WORK TO COMPLETE
The records sit below. Return every line in them that holds the word "will".

INPUT MATERIAL

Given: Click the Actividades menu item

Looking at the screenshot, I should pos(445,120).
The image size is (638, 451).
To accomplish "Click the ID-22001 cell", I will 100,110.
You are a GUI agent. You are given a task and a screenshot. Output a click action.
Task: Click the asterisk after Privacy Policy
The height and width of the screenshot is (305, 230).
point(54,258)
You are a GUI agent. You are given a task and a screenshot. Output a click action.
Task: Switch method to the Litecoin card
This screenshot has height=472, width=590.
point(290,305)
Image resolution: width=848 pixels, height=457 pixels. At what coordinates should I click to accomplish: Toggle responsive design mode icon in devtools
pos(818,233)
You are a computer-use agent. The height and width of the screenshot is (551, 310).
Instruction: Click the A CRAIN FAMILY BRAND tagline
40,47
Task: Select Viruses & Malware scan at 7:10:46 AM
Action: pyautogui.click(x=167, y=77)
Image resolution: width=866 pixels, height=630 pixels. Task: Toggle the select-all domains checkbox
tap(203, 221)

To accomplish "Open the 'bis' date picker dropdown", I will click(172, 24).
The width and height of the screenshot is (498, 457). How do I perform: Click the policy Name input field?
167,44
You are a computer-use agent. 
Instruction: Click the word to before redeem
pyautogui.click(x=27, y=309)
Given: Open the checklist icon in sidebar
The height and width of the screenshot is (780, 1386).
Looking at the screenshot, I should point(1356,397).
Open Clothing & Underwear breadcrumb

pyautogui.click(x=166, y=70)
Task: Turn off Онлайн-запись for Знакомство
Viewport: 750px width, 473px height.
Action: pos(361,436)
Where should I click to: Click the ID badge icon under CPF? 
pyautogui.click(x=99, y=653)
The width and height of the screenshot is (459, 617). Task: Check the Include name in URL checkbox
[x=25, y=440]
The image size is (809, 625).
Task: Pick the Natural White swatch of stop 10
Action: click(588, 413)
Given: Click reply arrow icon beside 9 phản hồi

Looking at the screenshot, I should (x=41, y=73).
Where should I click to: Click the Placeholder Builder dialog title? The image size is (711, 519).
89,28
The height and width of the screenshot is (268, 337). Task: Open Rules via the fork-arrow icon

SOLVED PROBLEM
To accomplish "Click the ID-22001 cell", I will 100,110.
To accomplish "Open the 'bis' date picker dropdown", I will click(172, 24).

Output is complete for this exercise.